● **Supplied material**
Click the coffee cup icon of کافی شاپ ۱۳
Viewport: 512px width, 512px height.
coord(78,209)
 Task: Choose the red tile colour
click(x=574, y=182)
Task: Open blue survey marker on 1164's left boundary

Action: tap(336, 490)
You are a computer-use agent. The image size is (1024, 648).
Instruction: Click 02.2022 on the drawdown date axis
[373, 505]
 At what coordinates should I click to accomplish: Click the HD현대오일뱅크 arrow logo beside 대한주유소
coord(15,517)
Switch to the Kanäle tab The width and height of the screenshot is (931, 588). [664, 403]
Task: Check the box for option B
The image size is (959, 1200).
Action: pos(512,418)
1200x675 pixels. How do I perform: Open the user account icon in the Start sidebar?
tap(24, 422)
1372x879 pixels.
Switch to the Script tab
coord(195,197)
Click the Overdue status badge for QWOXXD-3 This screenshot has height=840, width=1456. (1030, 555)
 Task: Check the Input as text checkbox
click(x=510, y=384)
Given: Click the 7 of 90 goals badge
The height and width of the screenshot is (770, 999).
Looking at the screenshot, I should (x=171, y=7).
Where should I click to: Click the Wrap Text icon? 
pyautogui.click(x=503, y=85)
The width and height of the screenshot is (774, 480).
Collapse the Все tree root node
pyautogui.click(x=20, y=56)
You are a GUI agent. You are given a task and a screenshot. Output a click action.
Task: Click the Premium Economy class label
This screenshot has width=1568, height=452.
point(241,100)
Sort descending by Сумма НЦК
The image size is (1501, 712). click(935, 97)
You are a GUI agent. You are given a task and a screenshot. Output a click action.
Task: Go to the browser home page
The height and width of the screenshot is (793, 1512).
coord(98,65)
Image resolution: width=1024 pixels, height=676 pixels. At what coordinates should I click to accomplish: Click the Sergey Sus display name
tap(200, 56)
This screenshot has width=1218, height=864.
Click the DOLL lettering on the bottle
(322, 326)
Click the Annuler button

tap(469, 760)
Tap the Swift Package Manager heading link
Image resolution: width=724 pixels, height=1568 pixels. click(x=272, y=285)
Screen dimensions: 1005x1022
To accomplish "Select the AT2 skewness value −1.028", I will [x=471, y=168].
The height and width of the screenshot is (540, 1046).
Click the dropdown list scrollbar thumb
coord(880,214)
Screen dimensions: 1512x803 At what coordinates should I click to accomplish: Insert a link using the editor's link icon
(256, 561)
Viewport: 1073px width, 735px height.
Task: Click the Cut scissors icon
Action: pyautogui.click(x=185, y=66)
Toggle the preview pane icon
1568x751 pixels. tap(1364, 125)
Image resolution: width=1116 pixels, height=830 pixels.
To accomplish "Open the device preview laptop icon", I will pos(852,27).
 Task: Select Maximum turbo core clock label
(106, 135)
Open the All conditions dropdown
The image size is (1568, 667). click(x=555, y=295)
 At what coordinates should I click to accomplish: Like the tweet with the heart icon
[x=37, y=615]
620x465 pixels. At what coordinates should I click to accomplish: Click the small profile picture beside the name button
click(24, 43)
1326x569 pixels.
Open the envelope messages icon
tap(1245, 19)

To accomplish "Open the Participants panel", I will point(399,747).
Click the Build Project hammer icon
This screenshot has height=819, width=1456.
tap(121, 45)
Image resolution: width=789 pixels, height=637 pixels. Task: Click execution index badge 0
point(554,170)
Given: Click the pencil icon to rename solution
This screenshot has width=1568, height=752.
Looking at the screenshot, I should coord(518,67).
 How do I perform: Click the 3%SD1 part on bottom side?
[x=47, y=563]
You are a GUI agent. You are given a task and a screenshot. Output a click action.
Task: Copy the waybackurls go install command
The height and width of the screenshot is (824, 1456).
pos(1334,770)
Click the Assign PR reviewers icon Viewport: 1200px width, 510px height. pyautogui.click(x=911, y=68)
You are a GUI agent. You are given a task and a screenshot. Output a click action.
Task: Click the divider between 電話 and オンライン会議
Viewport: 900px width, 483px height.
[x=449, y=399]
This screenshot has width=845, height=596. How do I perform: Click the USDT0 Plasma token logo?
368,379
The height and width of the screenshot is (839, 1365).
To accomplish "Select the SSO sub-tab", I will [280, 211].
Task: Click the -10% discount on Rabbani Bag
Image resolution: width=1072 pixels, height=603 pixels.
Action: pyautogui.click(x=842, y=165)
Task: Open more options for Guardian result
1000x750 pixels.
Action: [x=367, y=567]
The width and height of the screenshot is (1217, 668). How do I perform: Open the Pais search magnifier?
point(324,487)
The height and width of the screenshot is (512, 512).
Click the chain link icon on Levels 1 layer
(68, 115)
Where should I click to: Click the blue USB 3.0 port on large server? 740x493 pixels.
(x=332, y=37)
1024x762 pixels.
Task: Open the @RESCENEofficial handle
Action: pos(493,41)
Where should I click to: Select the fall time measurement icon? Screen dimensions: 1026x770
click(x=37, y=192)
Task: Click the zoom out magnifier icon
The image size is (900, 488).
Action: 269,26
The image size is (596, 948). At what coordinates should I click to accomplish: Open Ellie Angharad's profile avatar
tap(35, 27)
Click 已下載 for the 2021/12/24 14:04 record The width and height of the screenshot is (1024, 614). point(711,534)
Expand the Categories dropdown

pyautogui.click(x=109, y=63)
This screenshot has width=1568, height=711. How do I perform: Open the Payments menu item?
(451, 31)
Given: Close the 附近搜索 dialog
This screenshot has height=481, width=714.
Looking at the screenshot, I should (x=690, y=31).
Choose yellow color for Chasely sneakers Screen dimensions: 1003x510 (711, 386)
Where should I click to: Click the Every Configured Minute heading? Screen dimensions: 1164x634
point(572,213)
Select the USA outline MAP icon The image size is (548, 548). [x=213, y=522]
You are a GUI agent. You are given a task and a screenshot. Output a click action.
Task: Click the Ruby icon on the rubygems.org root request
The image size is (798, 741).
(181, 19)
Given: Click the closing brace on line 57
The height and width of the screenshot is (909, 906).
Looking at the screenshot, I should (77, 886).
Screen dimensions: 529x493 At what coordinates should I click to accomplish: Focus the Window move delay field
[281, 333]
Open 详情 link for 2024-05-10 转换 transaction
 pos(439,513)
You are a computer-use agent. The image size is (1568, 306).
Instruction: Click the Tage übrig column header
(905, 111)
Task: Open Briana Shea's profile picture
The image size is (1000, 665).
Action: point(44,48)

● **About this exercise**
Where does the word "computer" appear in the records above? Return every line that holds it.

● **Task response**
You are a computer-use agent. The image size is (1024, 648).
You are a computer-use agent. The image size is (1568, 306).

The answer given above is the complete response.